For me, one of the hardest things when on the road is how I feel physically by the time I get to our destination. I imagine many travelers can relate to that sluggish, gross, road-worn feeling. Frankie and I don’t tend to cook much, if at all, the last week of an assignment because the priority is packing up all my kitchen supplies. For those last 7-10 days, eating out is inevitable.
Then we get on the road where cooking in the RV can be tough after driving 8-10 hours a day, but its obviously impossible if you travel by car. So, eating at drive-thru “restaurants”, and I’m using that term loosely, out of necessity continues for another week or two. Does that mean that fast food has to be the only fuel (other than unleaded) we get? Well, given that I haven’t eaten at a fast food restaurant in over 12 years, the answer is an excited “NO!”
This app has not only been a life saver when looking for a clean restaurant to grab some quick nourishment, but its helped to make our road trips a collection of food-journeys.(Hint: We typically stay away from anywhere under 4 stars.) I’m sure most people at this point have heard of and used Yelp for years, but there are some tricks I’ve learned along the way when sorting and filtering restaurants in areas outside of major metropolitan locations. Even out in the middle of nowhere, fellow reviewers tend to find the Mom & Pop shops that sometimes only do one thing, but do it well.
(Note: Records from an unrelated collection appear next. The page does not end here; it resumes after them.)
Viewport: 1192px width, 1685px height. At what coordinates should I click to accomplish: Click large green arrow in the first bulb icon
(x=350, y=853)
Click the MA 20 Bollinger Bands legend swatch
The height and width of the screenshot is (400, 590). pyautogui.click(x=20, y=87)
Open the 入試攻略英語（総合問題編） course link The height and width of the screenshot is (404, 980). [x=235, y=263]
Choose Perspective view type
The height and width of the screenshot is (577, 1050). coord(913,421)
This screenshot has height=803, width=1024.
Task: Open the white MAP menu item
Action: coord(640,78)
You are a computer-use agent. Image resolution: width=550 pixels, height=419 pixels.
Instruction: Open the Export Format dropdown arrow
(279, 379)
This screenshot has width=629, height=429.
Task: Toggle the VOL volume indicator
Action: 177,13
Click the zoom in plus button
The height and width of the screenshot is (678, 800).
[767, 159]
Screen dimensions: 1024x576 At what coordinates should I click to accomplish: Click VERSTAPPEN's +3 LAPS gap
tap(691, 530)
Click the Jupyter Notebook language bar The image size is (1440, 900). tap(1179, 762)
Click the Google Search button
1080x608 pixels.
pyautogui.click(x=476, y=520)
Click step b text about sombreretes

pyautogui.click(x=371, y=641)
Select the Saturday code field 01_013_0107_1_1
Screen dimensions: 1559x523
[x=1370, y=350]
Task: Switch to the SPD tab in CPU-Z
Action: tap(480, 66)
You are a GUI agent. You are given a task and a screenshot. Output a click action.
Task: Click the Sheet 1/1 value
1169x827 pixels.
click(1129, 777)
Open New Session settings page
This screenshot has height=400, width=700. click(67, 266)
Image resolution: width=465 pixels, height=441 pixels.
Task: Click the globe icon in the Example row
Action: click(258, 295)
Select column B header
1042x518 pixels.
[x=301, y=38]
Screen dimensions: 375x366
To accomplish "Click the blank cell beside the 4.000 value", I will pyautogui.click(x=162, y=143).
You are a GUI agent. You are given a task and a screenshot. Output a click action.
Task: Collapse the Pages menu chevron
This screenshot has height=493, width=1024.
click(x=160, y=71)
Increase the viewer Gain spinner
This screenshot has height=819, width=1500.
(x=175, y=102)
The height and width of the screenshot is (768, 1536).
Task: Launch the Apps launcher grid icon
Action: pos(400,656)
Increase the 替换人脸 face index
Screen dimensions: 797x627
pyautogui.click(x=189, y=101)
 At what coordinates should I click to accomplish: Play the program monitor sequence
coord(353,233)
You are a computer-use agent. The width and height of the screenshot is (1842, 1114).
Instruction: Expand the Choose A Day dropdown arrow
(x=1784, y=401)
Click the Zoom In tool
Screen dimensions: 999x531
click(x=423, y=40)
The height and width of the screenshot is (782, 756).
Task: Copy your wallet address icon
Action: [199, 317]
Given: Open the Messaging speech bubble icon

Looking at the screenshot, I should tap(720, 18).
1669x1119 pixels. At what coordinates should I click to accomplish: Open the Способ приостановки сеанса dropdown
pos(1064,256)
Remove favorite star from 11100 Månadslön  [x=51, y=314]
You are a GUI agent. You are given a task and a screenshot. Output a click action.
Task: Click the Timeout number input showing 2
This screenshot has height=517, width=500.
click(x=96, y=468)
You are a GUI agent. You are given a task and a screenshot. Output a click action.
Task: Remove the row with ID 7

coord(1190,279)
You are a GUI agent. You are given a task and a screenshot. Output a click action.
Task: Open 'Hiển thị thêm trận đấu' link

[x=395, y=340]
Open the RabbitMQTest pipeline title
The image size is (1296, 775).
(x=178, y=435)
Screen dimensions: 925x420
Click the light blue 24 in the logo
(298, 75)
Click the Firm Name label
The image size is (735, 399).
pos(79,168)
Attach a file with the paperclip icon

However, this isn’t to say that Yelpers get it right every time.
You do have to dig a little deeper when looking at review grades in these less populated areas. For example, lets say you look at a French Crepe restaurant in Podunk, North Dakota that has a 3.5 star review. Rather than quickly move on to the next one, especially in areas where there may not be a single place above 3.5 stars, take a bit and read the actual reviews. Are the negative ones about the service? I’ll take crappy service with good food over amazing service with crap food any day! Or are the reviews about cleanliness and under-cooked chicken?
Even further, look at the profiles of the people giving the reviews. If they say the crepe place is too expensive and didn’t have good food, but then rave about the local Burger King or Taco Bell, then take their words with a grain of salt. (Pun intended.)
Choosing to go to a chain of some sort, such as Subway or Chipotle isn’t without its risks either
Although their menus ate relatively healthy, some locations in the middle of nowhere are lower on the “health & safety standard” spectrum. They are worth yelping before taking a chance out of desperation. If you do end up in a metaphorical dead food zone, the safest bet it to take that as a sign. Find a grocery store and buy yourself a nice salad from prepared foods section of the store. Give your stomach a break, and your body a boost of veggies and maybe some grilled chicken.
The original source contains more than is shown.